RECORDS FOR THIS TASK -

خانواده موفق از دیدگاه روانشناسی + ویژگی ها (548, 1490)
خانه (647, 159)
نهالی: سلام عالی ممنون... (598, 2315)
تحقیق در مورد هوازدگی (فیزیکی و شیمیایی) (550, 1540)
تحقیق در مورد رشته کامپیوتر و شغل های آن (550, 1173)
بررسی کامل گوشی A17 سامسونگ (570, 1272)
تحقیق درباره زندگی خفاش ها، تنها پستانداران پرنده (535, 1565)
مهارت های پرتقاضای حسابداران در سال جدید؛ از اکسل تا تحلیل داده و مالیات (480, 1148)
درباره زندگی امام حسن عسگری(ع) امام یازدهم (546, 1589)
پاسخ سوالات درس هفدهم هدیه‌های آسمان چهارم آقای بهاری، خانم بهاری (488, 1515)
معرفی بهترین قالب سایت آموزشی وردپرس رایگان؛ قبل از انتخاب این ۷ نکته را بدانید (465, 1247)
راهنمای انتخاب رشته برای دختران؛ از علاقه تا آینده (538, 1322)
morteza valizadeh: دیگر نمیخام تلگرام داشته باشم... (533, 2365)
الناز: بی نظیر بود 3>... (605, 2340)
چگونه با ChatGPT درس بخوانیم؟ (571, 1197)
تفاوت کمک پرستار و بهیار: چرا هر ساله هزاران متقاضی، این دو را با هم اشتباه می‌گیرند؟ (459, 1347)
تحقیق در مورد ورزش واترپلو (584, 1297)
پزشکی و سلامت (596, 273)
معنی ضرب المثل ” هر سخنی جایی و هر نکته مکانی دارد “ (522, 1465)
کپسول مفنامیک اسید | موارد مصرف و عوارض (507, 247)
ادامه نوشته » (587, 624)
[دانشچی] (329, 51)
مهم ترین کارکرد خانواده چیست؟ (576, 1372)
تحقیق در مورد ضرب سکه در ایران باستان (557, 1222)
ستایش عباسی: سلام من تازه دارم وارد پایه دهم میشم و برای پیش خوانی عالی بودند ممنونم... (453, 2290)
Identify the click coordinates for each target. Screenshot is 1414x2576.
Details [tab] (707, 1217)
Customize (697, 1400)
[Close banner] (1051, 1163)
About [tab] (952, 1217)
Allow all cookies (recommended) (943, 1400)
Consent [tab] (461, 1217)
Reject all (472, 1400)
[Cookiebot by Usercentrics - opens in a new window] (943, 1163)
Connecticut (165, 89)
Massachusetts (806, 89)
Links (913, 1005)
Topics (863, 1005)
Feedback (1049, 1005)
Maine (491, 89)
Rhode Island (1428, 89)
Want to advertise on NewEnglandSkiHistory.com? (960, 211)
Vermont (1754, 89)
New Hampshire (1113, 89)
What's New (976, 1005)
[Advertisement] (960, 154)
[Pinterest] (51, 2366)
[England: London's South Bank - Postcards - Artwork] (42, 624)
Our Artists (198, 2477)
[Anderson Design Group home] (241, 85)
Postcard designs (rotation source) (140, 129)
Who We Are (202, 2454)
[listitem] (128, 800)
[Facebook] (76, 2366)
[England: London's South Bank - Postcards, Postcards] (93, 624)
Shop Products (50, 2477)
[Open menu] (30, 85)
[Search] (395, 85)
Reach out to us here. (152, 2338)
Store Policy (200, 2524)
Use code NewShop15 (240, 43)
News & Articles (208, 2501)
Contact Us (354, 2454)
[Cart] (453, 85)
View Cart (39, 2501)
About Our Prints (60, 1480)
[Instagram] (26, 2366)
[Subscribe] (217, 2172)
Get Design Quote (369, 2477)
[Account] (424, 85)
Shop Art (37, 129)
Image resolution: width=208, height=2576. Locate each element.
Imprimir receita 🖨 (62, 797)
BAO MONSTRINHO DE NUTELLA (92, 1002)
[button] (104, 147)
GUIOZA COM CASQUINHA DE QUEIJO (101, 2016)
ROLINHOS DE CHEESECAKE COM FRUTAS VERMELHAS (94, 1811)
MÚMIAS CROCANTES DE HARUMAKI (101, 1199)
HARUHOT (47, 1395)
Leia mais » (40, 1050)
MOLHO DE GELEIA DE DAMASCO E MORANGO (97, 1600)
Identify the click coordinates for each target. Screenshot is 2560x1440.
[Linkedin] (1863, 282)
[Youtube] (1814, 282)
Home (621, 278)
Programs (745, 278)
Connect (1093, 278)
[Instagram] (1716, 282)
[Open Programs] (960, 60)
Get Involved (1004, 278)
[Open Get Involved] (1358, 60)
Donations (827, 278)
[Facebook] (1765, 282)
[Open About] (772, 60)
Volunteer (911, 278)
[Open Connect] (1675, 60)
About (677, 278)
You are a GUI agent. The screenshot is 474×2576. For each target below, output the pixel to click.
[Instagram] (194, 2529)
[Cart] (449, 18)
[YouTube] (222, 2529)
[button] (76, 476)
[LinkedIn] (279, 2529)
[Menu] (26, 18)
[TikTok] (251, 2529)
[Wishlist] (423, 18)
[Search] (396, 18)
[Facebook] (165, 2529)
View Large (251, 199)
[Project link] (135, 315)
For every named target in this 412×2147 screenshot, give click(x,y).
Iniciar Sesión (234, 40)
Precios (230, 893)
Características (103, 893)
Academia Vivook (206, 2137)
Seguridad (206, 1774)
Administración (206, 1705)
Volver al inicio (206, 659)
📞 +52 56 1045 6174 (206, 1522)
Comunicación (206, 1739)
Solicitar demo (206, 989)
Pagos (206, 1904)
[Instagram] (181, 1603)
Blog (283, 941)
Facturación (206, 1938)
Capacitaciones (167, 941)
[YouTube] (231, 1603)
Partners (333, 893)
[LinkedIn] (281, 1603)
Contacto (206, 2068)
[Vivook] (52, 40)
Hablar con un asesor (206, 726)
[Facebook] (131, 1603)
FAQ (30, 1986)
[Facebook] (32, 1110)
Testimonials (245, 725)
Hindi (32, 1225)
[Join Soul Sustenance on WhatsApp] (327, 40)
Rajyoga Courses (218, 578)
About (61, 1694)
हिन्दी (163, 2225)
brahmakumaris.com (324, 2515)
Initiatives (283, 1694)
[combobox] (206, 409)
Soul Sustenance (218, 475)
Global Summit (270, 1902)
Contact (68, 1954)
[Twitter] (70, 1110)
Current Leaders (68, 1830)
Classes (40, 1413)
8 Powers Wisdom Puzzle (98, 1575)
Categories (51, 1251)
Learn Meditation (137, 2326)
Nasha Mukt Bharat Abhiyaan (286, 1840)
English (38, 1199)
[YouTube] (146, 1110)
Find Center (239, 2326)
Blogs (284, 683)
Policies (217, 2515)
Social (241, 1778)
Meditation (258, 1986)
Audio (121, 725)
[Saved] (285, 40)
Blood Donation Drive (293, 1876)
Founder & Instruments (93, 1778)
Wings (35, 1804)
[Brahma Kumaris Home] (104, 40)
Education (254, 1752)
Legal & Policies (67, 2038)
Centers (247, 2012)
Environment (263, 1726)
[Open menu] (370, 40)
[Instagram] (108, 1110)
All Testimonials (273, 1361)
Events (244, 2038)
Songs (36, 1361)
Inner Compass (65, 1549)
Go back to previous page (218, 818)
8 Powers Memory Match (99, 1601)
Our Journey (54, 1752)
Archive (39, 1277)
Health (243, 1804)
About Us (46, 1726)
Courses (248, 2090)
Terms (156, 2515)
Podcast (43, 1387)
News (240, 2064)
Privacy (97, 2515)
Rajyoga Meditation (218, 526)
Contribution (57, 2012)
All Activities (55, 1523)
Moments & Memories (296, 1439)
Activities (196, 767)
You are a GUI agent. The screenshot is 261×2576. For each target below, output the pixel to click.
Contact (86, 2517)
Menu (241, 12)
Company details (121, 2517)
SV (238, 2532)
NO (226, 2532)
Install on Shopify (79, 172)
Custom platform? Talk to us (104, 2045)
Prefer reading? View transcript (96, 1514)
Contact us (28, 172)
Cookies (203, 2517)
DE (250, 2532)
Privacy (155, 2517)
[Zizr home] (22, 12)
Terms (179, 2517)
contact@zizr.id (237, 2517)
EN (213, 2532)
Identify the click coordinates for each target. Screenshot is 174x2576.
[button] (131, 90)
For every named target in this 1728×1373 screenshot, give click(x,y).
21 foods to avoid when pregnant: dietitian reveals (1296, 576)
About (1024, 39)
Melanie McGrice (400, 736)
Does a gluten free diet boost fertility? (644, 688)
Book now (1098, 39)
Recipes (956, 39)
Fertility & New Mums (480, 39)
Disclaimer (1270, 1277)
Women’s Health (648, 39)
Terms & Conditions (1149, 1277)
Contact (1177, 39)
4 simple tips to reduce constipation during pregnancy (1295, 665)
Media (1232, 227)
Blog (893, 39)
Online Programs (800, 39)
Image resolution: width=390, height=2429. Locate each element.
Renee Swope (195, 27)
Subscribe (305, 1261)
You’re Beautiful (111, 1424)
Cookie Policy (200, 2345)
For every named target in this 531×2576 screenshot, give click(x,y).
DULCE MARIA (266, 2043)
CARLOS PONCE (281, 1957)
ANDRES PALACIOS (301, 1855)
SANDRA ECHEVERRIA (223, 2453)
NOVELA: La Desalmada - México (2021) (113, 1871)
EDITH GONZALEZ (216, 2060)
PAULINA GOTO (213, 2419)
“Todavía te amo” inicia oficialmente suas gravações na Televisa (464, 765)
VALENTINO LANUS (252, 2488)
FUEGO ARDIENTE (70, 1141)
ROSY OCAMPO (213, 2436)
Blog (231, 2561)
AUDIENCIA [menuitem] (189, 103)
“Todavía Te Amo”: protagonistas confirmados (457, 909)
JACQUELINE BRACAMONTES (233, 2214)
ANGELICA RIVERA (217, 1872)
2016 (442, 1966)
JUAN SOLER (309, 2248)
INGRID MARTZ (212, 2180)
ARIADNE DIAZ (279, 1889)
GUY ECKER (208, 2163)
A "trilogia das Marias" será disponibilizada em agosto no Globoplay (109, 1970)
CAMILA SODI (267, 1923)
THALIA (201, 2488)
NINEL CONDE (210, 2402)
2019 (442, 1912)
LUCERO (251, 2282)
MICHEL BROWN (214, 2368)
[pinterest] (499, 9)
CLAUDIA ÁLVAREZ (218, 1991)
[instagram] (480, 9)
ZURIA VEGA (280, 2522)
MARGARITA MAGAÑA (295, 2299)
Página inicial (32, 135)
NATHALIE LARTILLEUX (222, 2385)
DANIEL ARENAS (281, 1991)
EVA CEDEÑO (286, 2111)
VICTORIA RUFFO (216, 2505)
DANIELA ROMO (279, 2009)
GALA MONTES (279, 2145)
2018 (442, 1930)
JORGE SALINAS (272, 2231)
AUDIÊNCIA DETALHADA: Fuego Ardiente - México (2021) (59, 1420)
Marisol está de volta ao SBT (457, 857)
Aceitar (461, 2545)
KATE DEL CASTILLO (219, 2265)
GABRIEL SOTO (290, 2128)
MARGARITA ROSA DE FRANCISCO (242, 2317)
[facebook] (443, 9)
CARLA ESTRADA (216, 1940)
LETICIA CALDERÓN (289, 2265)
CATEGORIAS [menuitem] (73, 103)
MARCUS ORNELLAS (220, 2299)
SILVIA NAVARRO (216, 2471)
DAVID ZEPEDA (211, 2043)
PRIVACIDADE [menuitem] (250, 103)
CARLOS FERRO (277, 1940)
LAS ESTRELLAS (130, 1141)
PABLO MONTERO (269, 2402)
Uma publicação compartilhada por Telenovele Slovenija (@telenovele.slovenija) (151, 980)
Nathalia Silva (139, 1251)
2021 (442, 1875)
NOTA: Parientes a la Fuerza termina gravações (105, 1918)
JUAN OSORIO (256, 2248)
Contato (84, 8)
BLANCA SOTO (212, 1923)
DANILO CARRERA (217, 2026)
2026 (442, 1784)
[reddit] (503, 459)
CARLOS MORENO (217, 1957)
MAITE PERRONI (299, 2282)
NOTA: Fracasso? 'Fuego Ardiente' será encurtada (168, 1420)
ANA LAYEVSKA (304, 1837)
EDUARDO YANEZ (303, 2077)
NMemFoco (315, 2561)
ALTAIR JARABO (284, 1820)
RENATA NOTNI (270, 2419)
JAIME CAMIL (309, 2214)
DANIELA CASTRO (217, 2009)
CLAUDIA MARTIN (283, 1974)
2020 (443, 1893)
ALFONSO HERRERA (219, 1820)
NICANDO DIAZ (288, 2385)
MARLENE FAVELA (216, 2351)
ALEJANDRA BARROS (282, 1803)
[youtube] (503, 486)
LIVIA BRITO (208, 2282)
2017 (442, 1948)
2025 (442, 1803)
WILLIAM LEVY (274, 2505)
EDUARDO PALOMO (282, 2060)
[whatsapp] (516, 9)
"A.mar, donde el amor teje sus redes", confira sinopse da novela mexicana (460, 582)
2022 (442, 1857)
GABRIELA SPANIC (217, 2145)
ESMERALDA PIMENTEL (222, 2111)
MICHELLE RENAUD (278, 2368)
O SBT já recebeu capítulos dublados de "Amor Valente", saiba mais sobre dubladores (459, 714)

ABOUT THIS TASK - Extract the lines of the preceding material that run from the line with "SV (238, 2532)" through the line with "PAULINA GOTO (213, 2419)", inclusive, reproducing them exactly and adding nothing.

SOLUTION -
SV (238, 2532)
NO (226, 2532)
Install on Shopify (79, 172)
Custom platform? Talk to us (104, 2045)
Prefer reading? View transcript (96, 1514)
Contact us (28, 172)
Cookies (203, 2517)
DE (250, 2532)
Privacy (155, 2517)
[Zizr home] (22, 12)
Terms (179, 2517)
contact@zizr.id (237, 2517)
EN (213, 2532)
Identify the click coordinates for each target. Screenshot is 174x2576.
[button] (131, 90)
For every named target in this 1728×1373 screenshot, give click(x,y).
21 foods to avoid when pregnant: dietitian reveals (1296, 576)
About (1024, 39)
Melanie McGrice (400, 736)
Does a gluten free diet boost fertility? (644, 688)
Book now (1098, 39)
Recipes (956, 39)
Fertility & New Mums (480, 39)
Disclaimer (1270, 1277)
Women’s Health (648, 39)
Terms & Conditions (1149, 1277)
Contact (1177, 39)
4 simple tips to reduce constipation during pregnancy (1295, 665)
Media (1232, 227)
Blog (893, 39)
Online Programs (800, 39)
Image resolution: width=390, height=2429. Locate each element.
Renee Swope (195, 27)
Subscribe (305, 1261)
You’re Beautiful (111, 1424)
Cookie Policy (200, 2345)
For every named target in this 531×2576 screenshot, give click(x,y).
DULCE MARIA (266, 2043)
CARLOS PONCE (281, 1957)
ANDRES PALACIOS (301, 1855)
SANDRA ECHEVERRIA (223, 2453)
NOVELA: La Desalmada - México (2021) (113, 1871)
EDITH GONZALEZ (216, 2060)
PAULINA GOTO (213, 2419)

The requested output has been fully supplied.